Palm Tran Seeks To Change Guidelines During COVID-19 Pandemic

Alec Halberstadt
THE SUNSHINE REPORT
3 min readNov 9, 2021
Photo by Flo Karr on Unsplash

By Alec Halberstadt

The Board of County Commissioners held a meeting on October 20 to discuss a range of topics including changes to the Palm Tran connection eligibility and reservation process to try to improve their on time performance (OTP) and attempt keep people safe during the Covid-19 pandemic.

Clinton Forbes, Executive Director of Palm Tran, went to the board seeking approval for a number of changes to the eligibility and reservation processes of Palm Tran, such as holding over the phone interviews rather than in person, educating applicants on all transport options in the county, screen applicants on based on mobility limitations, and creating an appeal process for denied eligible riders. He also sought to reduce the reservation window from seven days to three days.

“As a result of Covid there is less ridership,” Clinton said. “There’s less demand on the service because people aren’t riding. We went from 4,000 people per day riding the system to 2,000.”

The Covid-19 virus has cut the number of daily riders in half for the Palm Tran and in doing so has resulted in OTP rising significantly.

Clinton does believe ridership of the Palm Tran will come back as more pharmaceuticals and a vaccine for Covid-19 become more easily available, and he notes that there has been an uptick in riders recently.

Vice Mayor Robert Weinroth was adamant about ensuring people that applied for the Palm Tran service were taken to the interview process as quickly and as safely as possible.

“The sooner we can start implementing that, especially since these are people who are asking for the ability to use this, they should be able to use the service to access the location where an interview can take place to ensure that, again, they are a person that can be afforded this service,” He said.

Vice Mayor Weinroth also found it “appropriate” to reduce the reservation time to the industry standard of three days. He also suggested to call the day or night before “like with doctor appointments” to further cut down on no shows.

Clinton noted that 24% of reservations for Palm Tran are no shows for their scheduled reservation.

Commissioner Valeche asked about the potential of HIPAA laws being violated by the possibility of asking personal medical questions over a telephone interview.

The Palm Tran directors stated that while the nature of the medical information they are seeking may be more personal in certain cases HIPAA laws do not apply specifically to transit.
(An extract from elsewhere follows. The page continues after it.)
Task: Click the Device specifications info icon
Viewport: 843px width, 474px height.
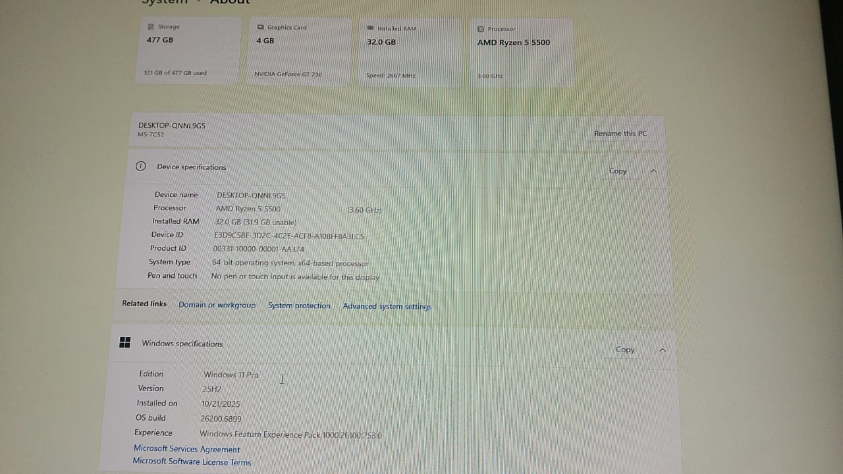Action: pos(140,167)
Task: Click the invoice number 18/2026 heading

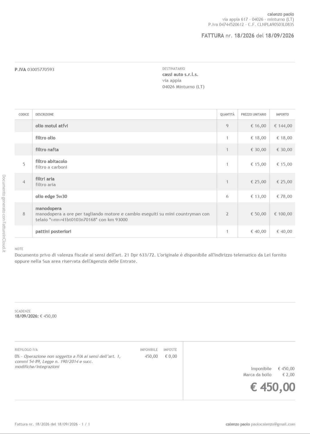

All the information shared with them is also stored in a secure file, so it is under the same protections.

The directors also mentioned that the new process would require less medically sensitive information as to “reduce the footprint” and they are only looking for specific information.
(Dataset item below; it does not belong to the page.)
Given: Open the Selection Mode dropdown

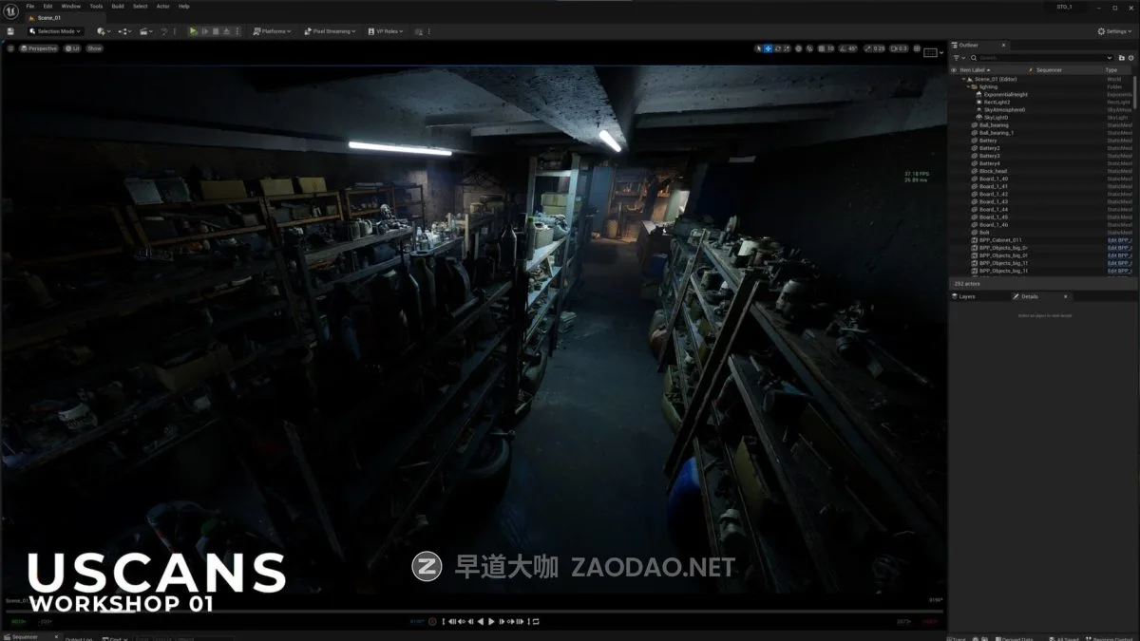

A question posed by Commissioner Weiss was how the change in reservation time from seven days to three days may effect people who have a reoccurring trip and if there was anything they would need to do or if those trips would be affected.

Executive Director Forbes noted that many trips are reoccurring reservation trips and that those trips are already saved in the system, so there is going to be no changes to those trips. “They know where they’re going and those won’t be effected,” he said.
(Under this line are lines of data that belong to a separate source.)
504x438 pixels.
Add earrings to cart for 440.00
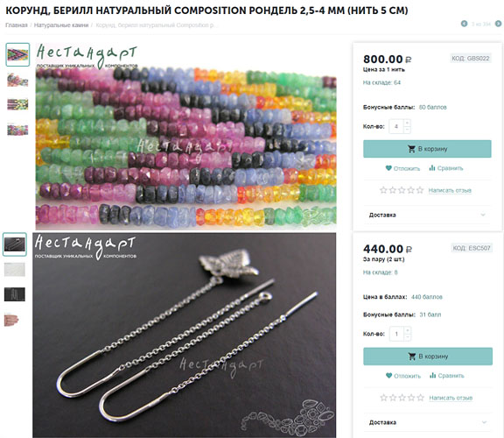pyautogui.click(x=428, y=357)
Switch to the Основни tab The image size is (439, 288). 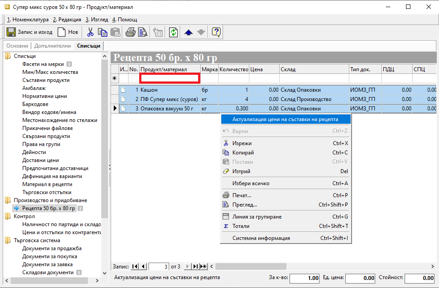click(x=17, y=46)
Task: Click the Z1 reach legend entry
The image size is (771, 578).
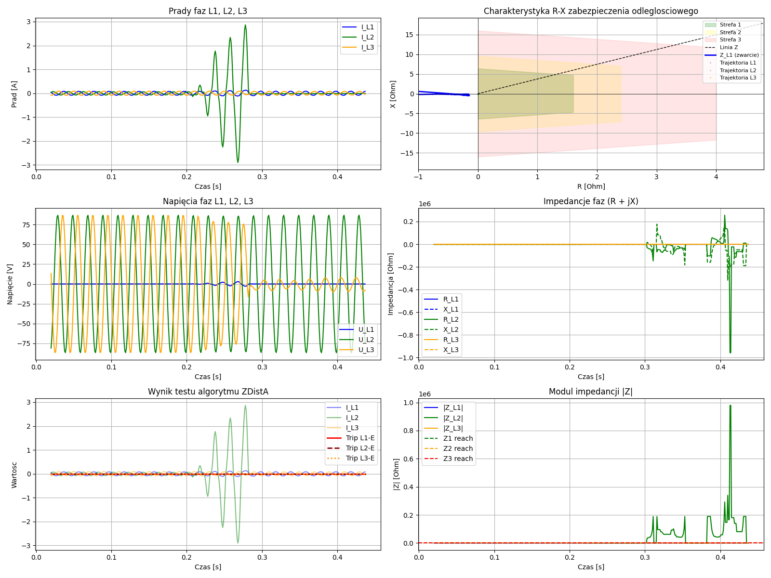Action: pos(457,438)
Tomas Boiton, founder of the nonprofit “Citizens for Improved Transit,” suggested during the public comments that rather than do a telephone call for new applicants it should be a video conference. It would allow them to have an image of the applicant for the file and it would save the county money as they would not have to send a Palm Tran bus to take the person to the interview.

The board approved the changes in guidelines for Palm Tran unanimously.